Development and characterization of bacterial cellulose/natural rubber composite films

Abstract

The composite of bacterial cellulose (BC) and natural rubber (NR) has been developed in this study to combine the prominent properties between strength from three-dimensional structure of BC nanocellulose and flexible molecular chain of isoprene (C5H8). BC membranes were produced by A. xylinum using coconut-water medium under static incubation for 5 days. The BC membrane were then purified and immersed in NR latex solution at various concentrations (0-10 % v/v). The influence immersion temperature (30°C, 50°C, 60°C and 70°C) and a ratio of ethanol in the solvent were also investigated.

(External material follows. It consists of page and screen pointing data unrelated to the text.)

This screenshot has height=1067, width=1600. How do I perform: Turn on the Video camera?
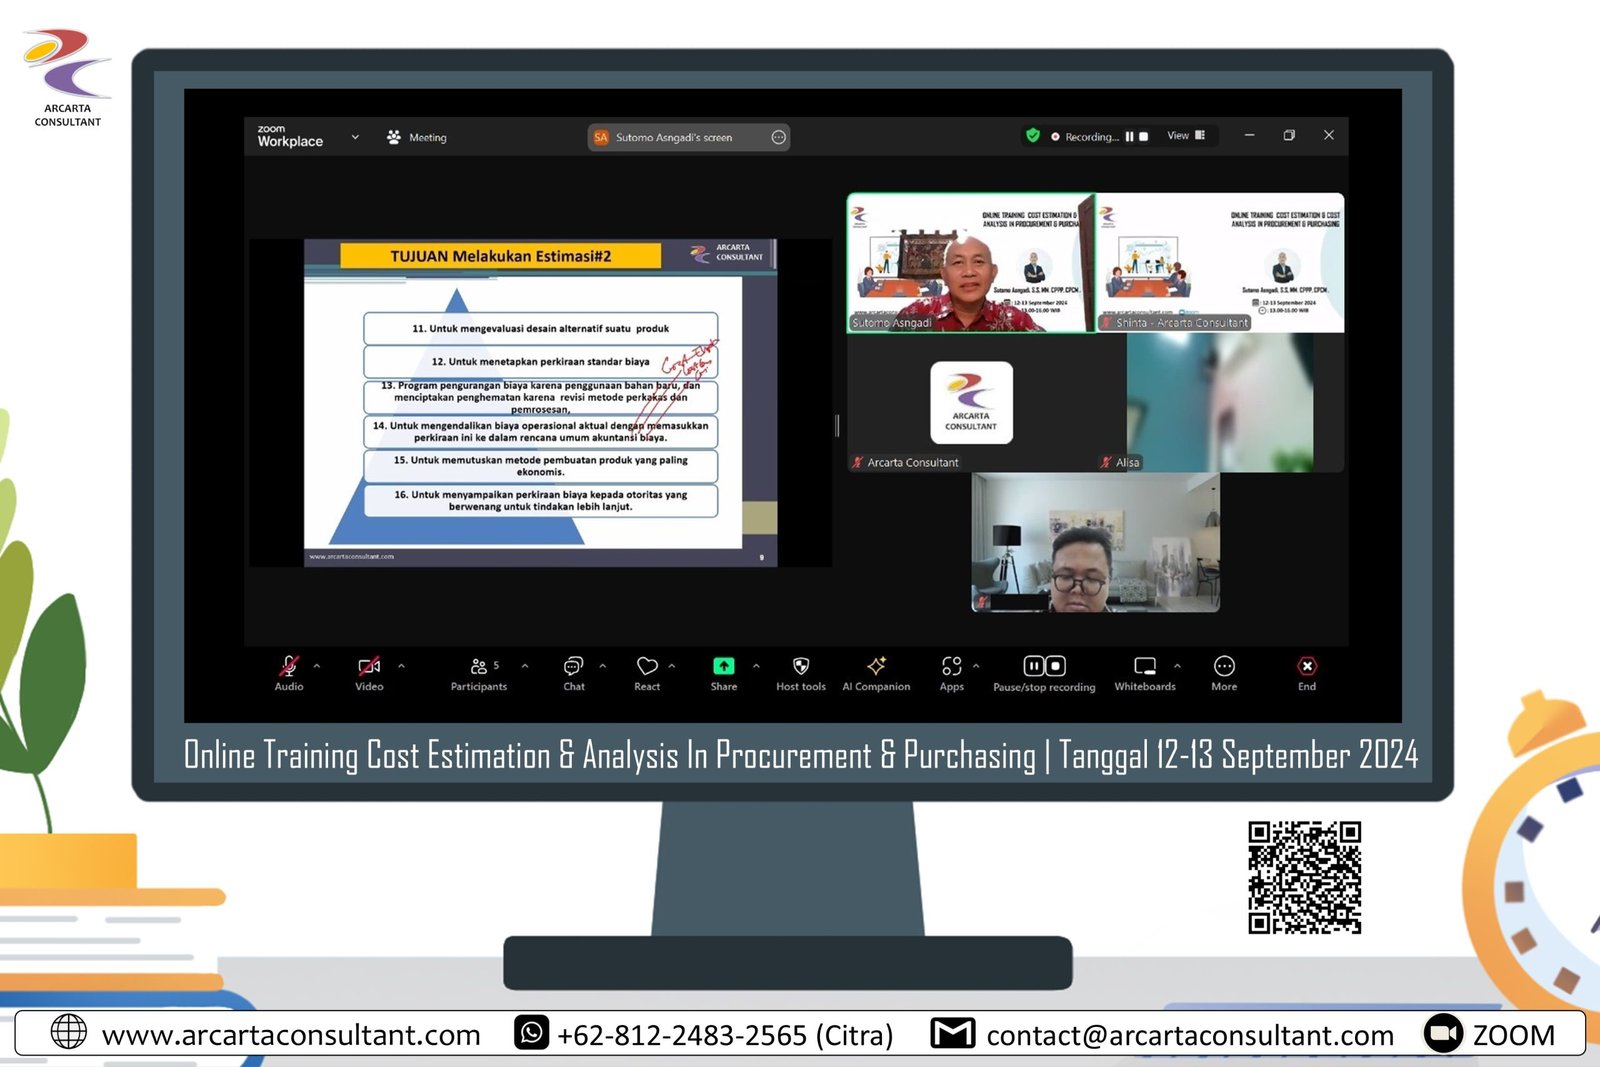(x=369, y=667)
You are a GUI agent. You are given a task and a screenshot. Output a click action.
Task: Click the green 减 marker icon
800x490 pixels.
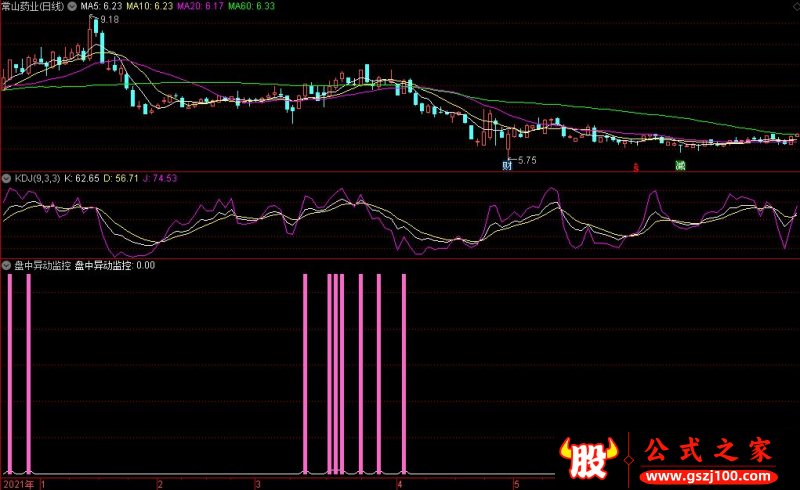tap(680, 166)
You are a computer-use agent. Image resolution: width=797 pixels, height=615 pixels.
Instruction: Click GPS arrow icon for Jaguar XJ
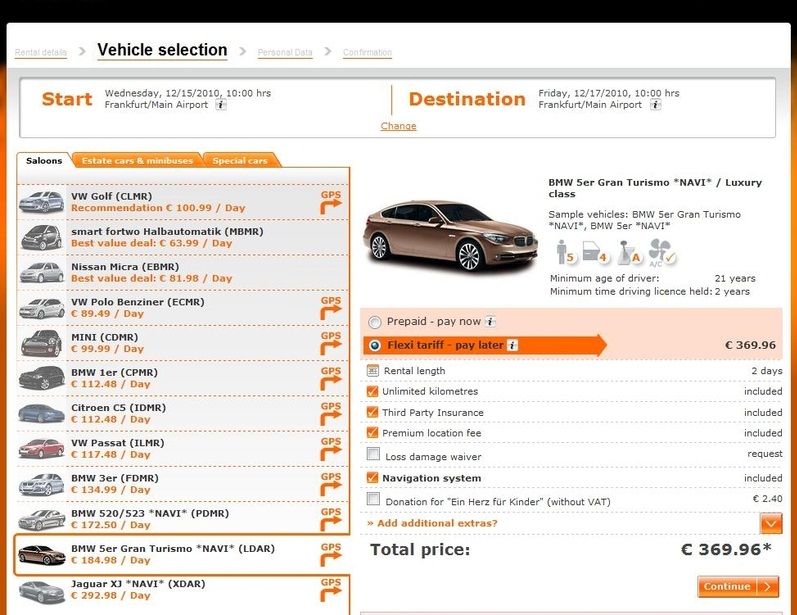[331, 589]
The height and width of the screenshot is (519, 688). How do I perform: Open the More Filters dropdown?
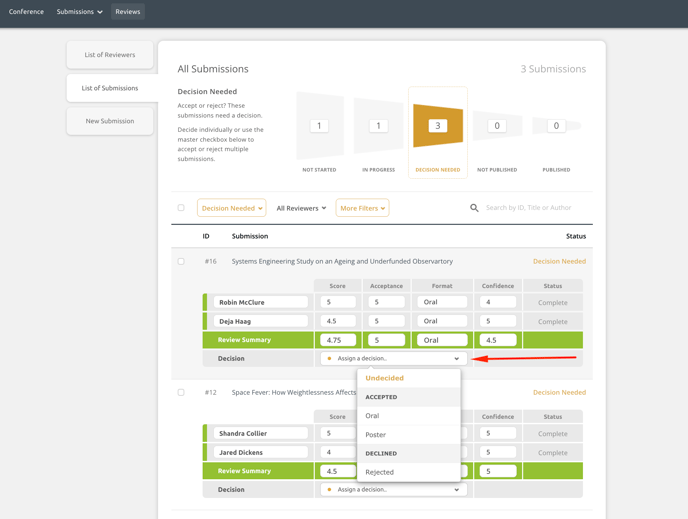point(362,208)
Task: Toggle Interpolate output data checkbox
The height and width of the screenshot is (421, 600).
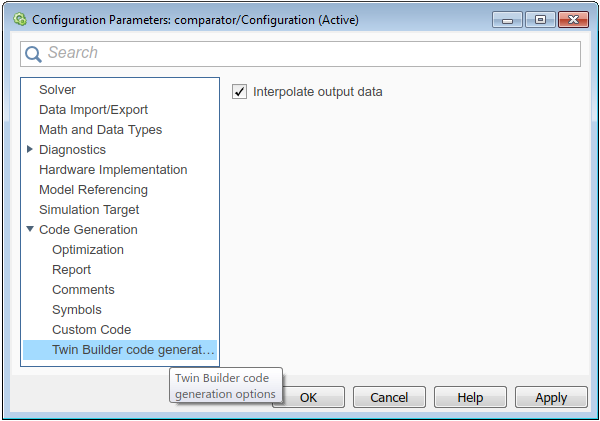Action: click(239, 92)
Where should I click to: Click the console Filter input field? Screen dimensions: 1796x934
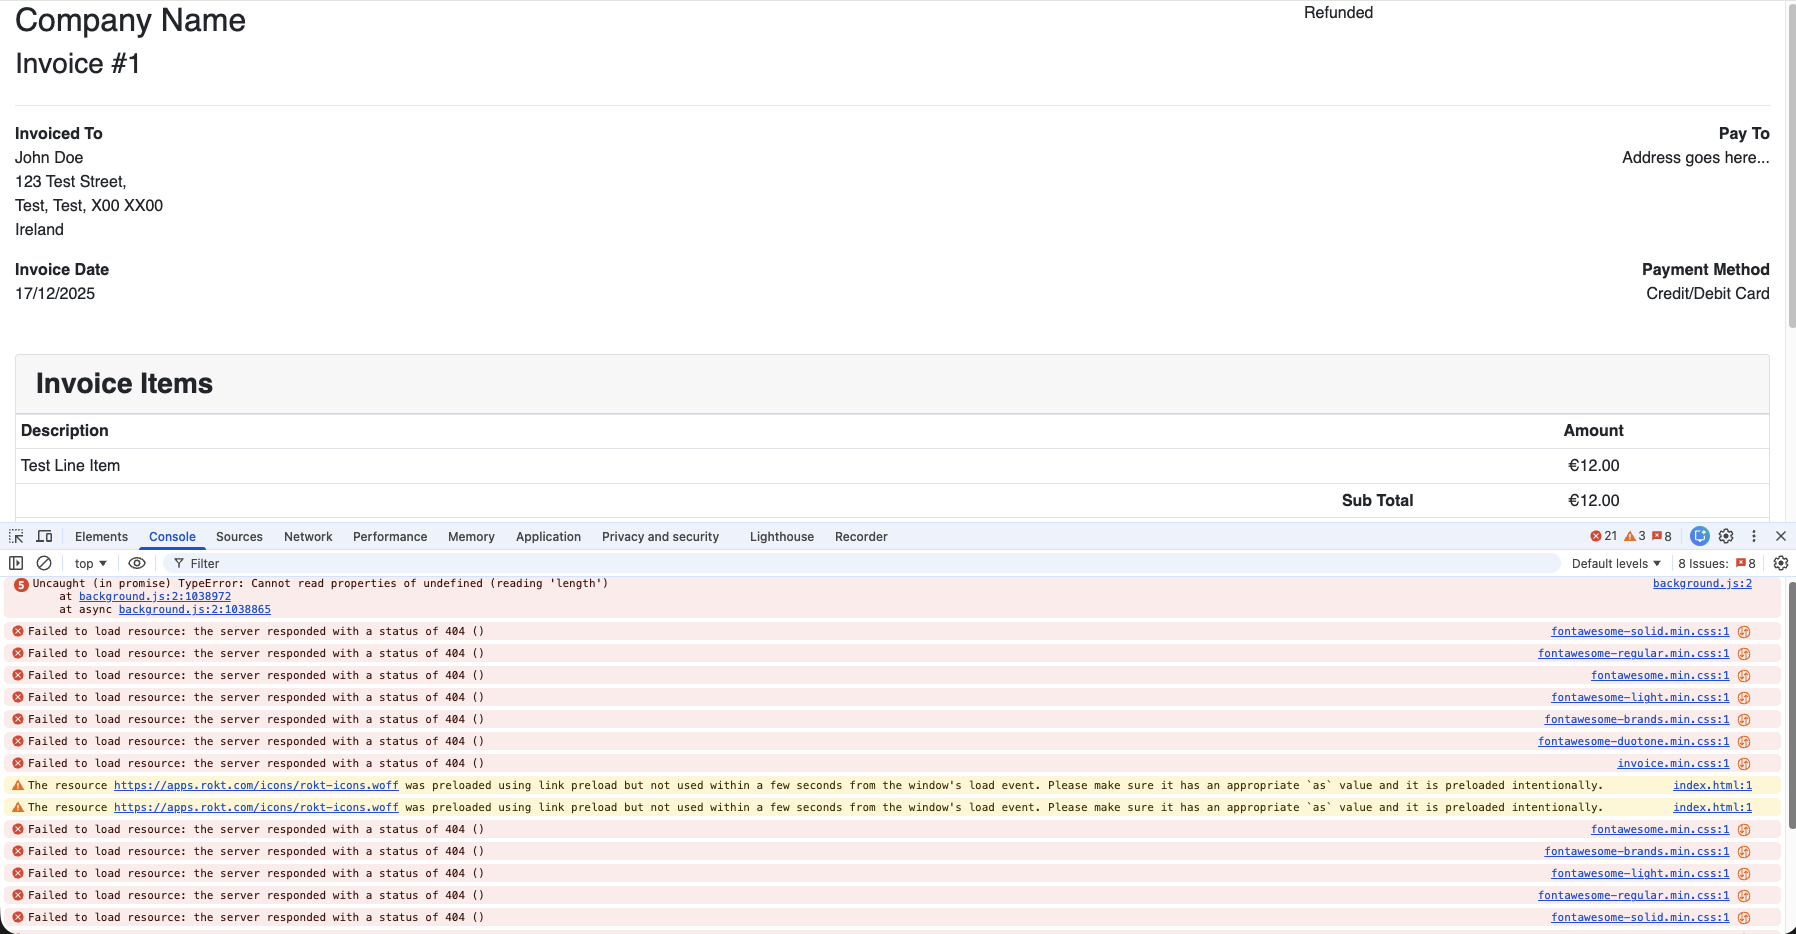(x=860, y=564)
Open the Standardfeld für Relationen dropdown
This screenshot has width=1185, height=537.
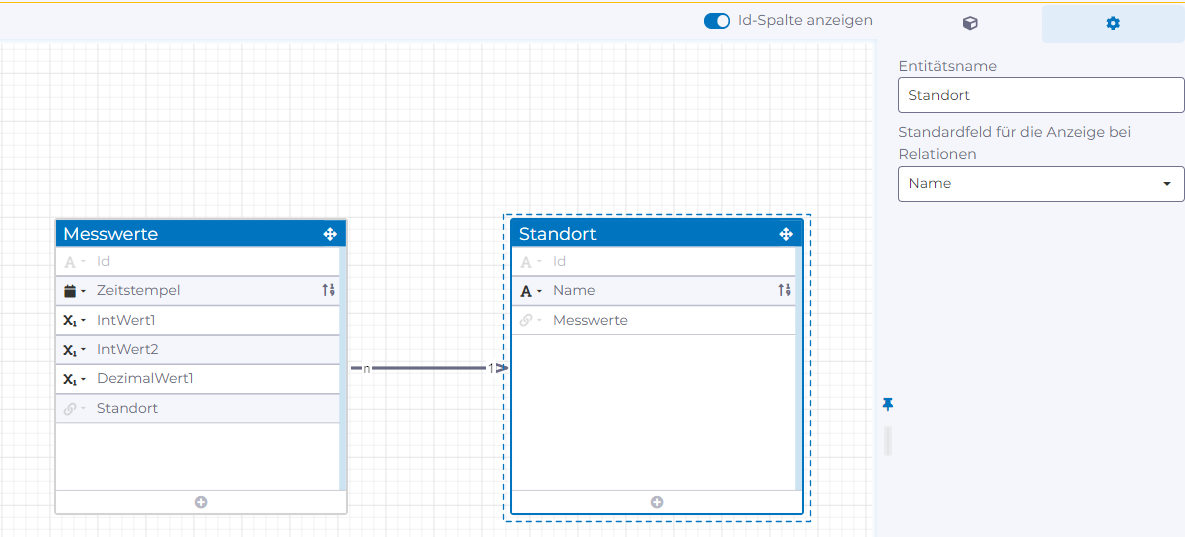tap(1041, 184)
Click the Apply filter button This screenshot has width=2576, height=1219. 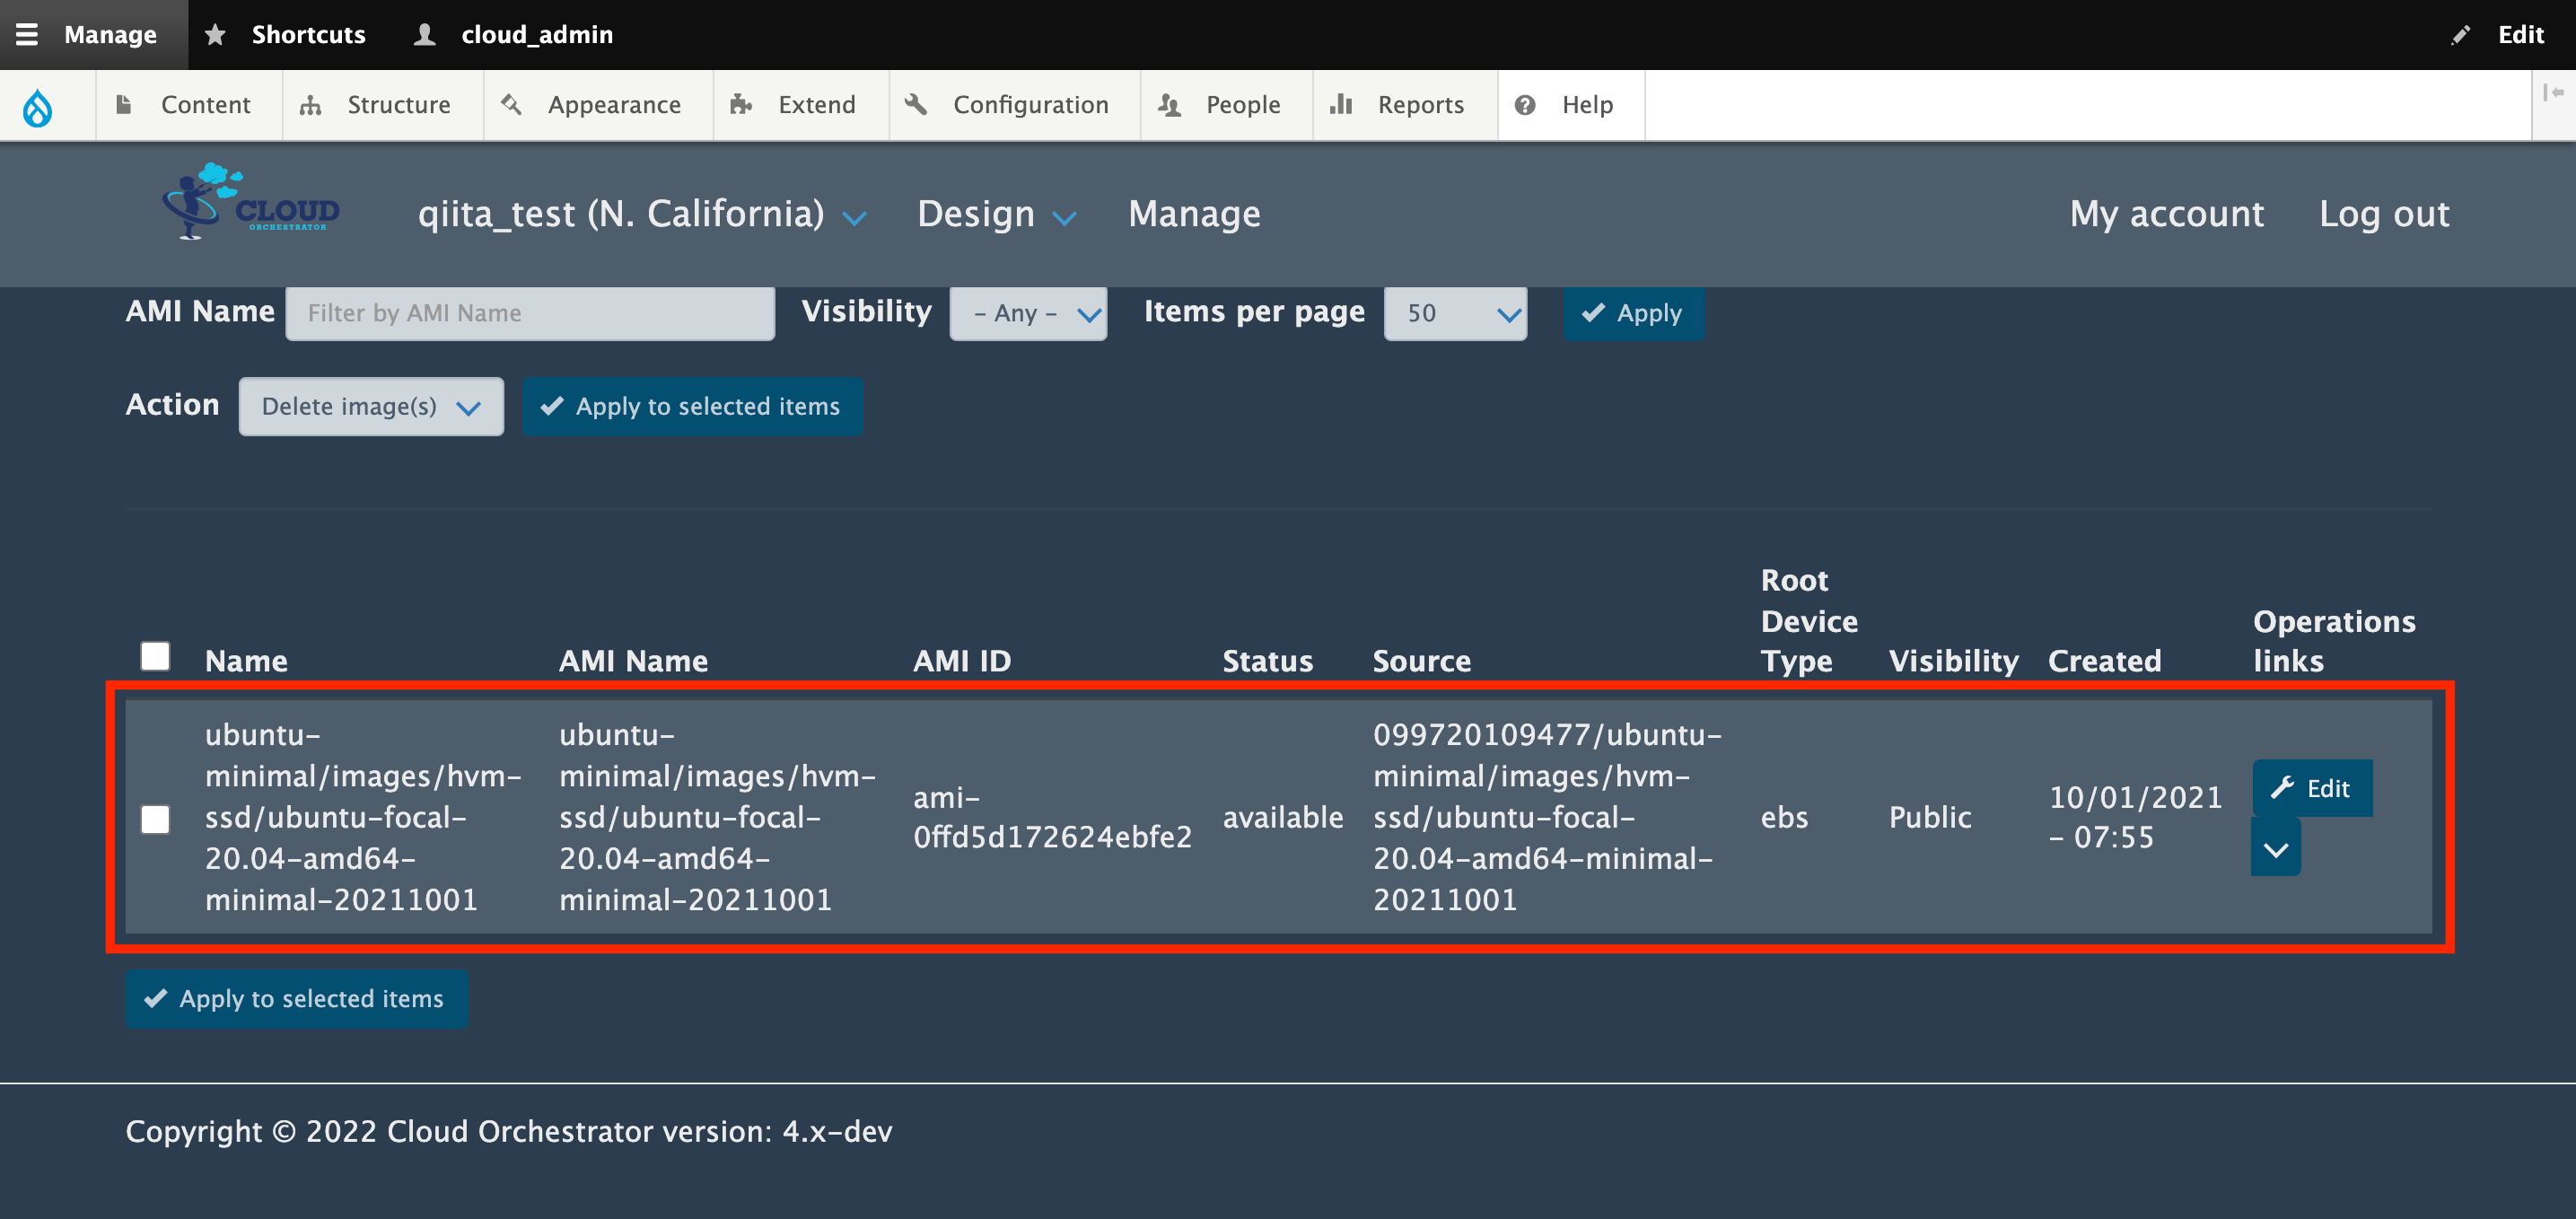click(x=1632, y=314)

The results were compared with the unmodified BC. NR particles were characterized by Laser particle size distribution (PSD), the morphology and cross-section of films by Field Emission Scanning Electron Microscopy (FESEM), functional groups and intermolecular interactions by Fourier Transform Infrared Spectroscopy (FTIR), the crystallinity structure by X-ray diffraction (XRD), the thermal properties of composite films by Differential Scanning Calorimetry (DSC), the mechanical properties by Instron testing machine, the water absorption capacity, toluene uptake and biodegradable in soil measurements. According to the experiments, the addition of a certain amount of ethanol slightly affected NR particle size but helped reduce the viscosity of NRL, resulting in more penetration of NR molecules into BC. The optimal condition was the immersion at 2.5–5.0 % NR latex solution, under the temperature of 50-60°C, where the thickness of the composite could be enhanced from ~12 μm of the unmodified BC to ~20-27 μm. The crystallinity structure of the composite films remained as BC structure. The new peak was not occurred from FTIR analysis; however a slight shift of hydroxyl peaks might indicate some weak physical interactions between BC and NR. The results show that the water absorption decreased and the toluene uptake increased as compared to normal BC film. Moreover, the tensile strength and elongation at break of the NR-BC composited films were significantly improved for 3-6 folds in comparison to the normal BC film. The results of biodrgradation in soil showed that the composite films could completely degrade for 5-6 weeks.